After the release of Endless Summer and Venice, Christian Fennesz seemed to be one of those artists that was name-dropped and referenced constantly as an innovator and revolutionary artist in his field. Other than some remixes, though, he pretty much disappeared until his collaborations with Ryuichi Sakamoto on last years Sala Santa Cecilia EP and this years follow-up of Cendre. In the meantime, Touch has gotten into the reissue act, first with his aforementioned Endless Summer release, and now with his debut solo album Hotel Paral.lel.
I will admit that I've always found Fennesz to be a bit overrated as a musician, although Endless Summer has in particular aged really well. If you haven't heard this debut release, you might be in for a bit of a surprise given his later work.
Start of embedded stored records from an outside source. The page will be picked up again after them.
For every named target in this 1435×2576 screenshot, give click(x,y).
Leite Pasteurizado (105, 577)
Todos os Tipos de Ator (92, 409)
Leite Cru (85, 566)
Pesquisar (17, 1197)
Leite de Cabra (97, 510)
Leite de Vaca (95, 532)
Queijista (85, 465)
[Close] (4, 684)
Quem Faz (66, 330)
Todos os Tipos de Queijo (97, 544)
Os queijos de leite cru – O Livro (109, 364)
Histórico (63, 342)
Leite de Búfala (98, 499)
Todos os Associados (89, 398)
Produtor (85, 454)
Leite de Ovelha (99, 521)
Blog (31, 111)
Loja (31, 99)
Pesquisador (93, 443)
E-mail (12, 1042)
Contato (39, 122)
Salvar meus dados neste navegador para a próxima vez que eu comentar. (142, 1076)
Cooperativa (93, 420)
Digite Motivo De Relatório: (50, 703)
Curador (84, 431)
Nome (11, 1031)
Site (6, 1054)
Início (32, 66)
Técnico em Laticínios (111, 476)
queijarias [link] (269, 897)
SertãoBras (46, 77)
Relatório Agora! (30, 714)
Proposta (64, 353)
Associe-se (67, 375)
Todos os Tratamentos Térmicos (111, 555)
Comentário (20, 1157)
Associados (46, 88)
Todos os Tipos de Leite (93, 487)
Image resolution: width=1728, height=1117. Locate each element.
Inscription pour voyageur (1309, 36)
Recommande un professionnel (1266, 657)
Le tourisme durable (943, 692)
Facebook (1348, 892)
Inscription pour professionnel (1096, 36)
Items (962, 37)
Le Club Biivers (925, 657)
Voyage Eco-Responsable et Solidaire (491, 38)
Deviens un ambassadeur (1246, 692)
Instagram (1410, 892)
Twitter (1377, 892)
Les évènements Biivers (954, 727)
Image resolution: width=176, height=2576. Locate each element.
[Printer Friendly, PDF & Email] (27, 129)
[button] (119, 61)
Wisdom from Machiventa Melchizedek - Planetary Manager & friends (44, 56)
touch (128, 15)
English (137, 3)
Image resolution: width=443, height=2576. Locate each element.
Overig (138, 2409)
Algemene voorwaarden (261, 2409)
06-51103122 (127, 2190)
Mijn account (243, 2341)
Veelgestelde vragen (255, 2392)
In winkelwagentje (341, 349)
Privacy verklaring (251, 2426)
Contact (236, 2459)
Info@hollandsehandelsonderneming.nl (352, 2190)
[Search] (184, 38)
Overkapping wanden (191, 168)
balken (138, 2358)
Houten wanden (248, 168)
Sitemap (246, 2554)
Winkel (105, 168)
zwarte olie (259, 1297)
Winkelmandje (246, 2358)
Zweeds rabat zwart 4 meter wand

It at the same time contains some of his most difficult and most mainstream-sounding work to date. It's noisy as hell, but also contains what's some of his most rhythmic work ever.
"Sz" and "Nebenraum" open the release, and are slightly closer to his more modern work, as high-pitched rips of feedback sheer through massive slabs of droning noise on the former, while filtered voices and piano comprise the quieter latter track. "Blok M" begins the surprises, as deconstructed techno beats slathered in feedback crunch through sparse drones. Of course, then "Santora" and "Dheli Plaza" follow it and come right back with gut-crunching ripples of deep electronics and overdriven noise while "Super Feedbacker" sounds like the sort of chin-stroking track expressly written to blow out subwoofers.
Along the way are two of Fennesz's best tracks to date, though. "Fa" might very well top my list of favorites, as a simple, heat-blistered 4/4 beat stomps through the middle of overlapping layers of compressed noise that's both heavy and stunningly gorgeous. Meanwhile, "Traxdata" introduces his skipping-CD style and blends together flickering tones with crushed beats and barely-supressed buzzing. With the bonus track "5" and an excellent video for the track "Aus," the reissue is worth hunting down if you're a completist. It doesn't reach quite the heights of Endless Summer, but it's a solid debut that almost makes you wish he'd veer back towards including more rhythmic elements in his work again.